Cissie’s second conclusion was that she would need to be placed in mortal, supernatural danger. This prospect seemed quite exciting, particularly as her world—which comprised, almost exclusively, of the cozy farm-style house in which she was raised—seemed rather tame and limited by comparison. If there was danger, well, at least something was happening to you. Besides, were she to die she would simply reappear in the Heaven her parents so often talked about, and which surely was much bigger than their small Ohio home.

Her third conclusion had been the least agreeable. There was no avoiding the fact that these stories always ended with a marriage, which in turn was sealed with a chaste kiss. Cissie could do without these princes, yet it seemed there was no way of acquiring queenhood and the corresponding royal superpowers without one. So she approached the subject with an adult pragmatism, neither drawn to nor disgusted by these boyish regents. They were simply a means to an end.

These infant fantasies changed with adolescence. Ashamed of her blood-dotted underwear, she’d thrown all her clothes straight into the laundry hamper, and later that day her mother had sat upon her bed, patted the ancient quilt, and told Cissie to join her. With her thin face pulled tighter than Cissie had ever seen, she’d dished out opaque advice: You’re a woman now and This is our burden and It’s part of His plan for you and your husband. The shared prayer her mother led afterward lasted longer than the talk itself, and though Cissie still had no clue as to why she’d bled, she’d been left with the impression it was somehow because of men. It was surely a warning, her body cautioning her away from boys. Especially handsome princes.

Yet Cissie was an inventive child. Men were dangerous, that much was true, but perhaps women were safe. This led to the natural conclusion that she could avoid the terror of a prince by marrying a princess instead. So she’d invited her one friend, another homeschooled girl named Susan Michaels, up into the attic and into her old playhouse; which to grown-up eyes was an ancient refrigerator box with hand-cut holes for windows. With Susan safely inside, Cissie had sealed their relationship with a kiss.

Her friend’s next words had opened the door to another world. You’re a dyke, Susan had said, her little face stern with condemnation. She’d told Cissie that women who kissed women were dirty and sent to a special land far away. Susan knew so because her aunt had gone there, and once you left you never came back.

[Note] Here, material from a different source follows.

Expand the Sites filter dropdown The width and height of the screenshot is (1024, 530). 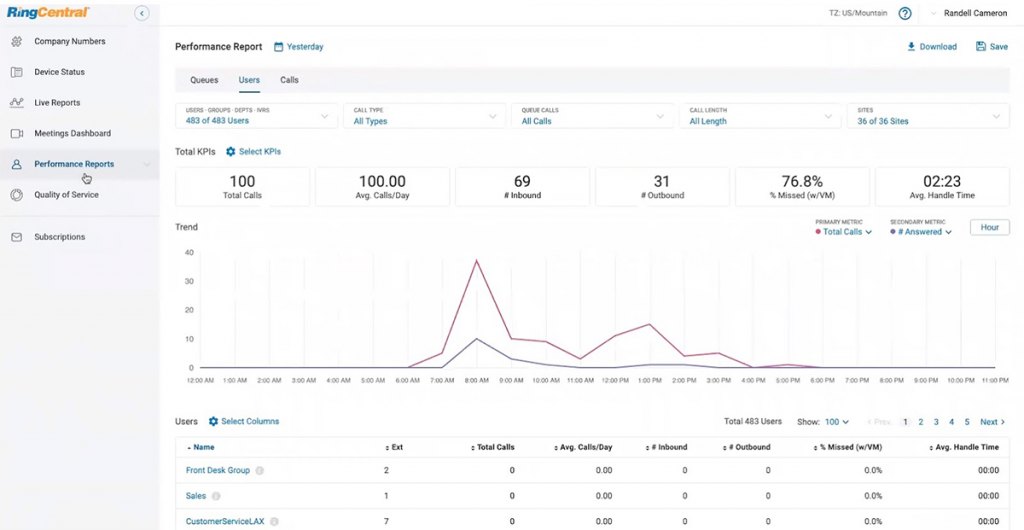(926, 116)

Of course Cissie had been surprised. The idea to marry another girl was all her own, and it had never occurred to her that someone else might have thought of it first. Questions had piled upon questions. Why could you never return from this land? Why had it never been mentioned in any of her stories? And most importantly: Where was this other world?

#

Cissie had never kissed another woman, but nearly twenty years later this mysterious city would become her home.

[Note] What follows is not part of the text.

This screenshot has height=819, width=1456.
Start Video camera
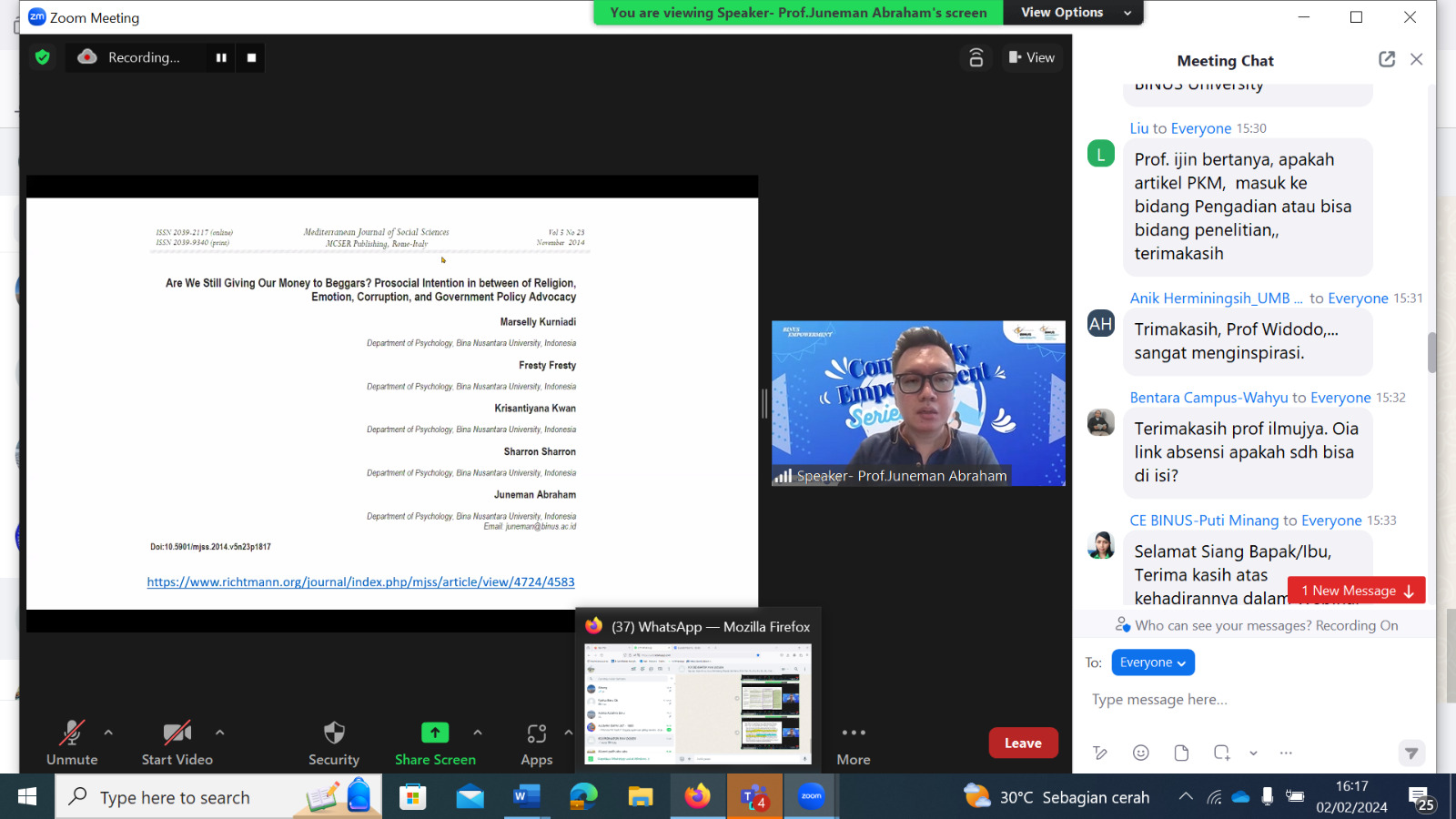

Oh, it hadn’t been her idea; her youthful curiosity had been fickle, and besides, what family woman would choose to live in homosexual Berlin? Yet Susan Michaels had been right about one thing: Cissie had never returned to Ohio.

#

At first she’d wandered the criss-cross streets, staggering around while gawping up at the crowded overhead transit lines, a foolhardiness which twice resulted in stolen purses. She’d only later learned said streets were part of Hetcarsey, one of the Berlin’s two straight districts. Though it wasn’t pretty—in fact most of the tenements had a raw, unfinished look about them—it was thrilling, and so different to the wide boulevards and gleaming art deco towers she’d seen in the postcards. With millions of residents, Hetcarsey was practically a city unto itself, and while Cissie had since learned to walk with thief-deterring speed, she still marvelled at the noise, at the dizzying array of lives above and around her.

After six years she’d even honed her life to a fine routine. Not because she was a particularly precise person, but because the boundaries of her day allowed her to carve a cranny for herself, a Cissie-shaped hole in a dizzying, sprawling, unknowable city. After taking the kids to school (they would have a proper education, not the rote Biblical learning she’d received) Cissie was left with nearly two whole luxurious hours to wander, to chart this territory, to wallow in chaotic multiculturalism.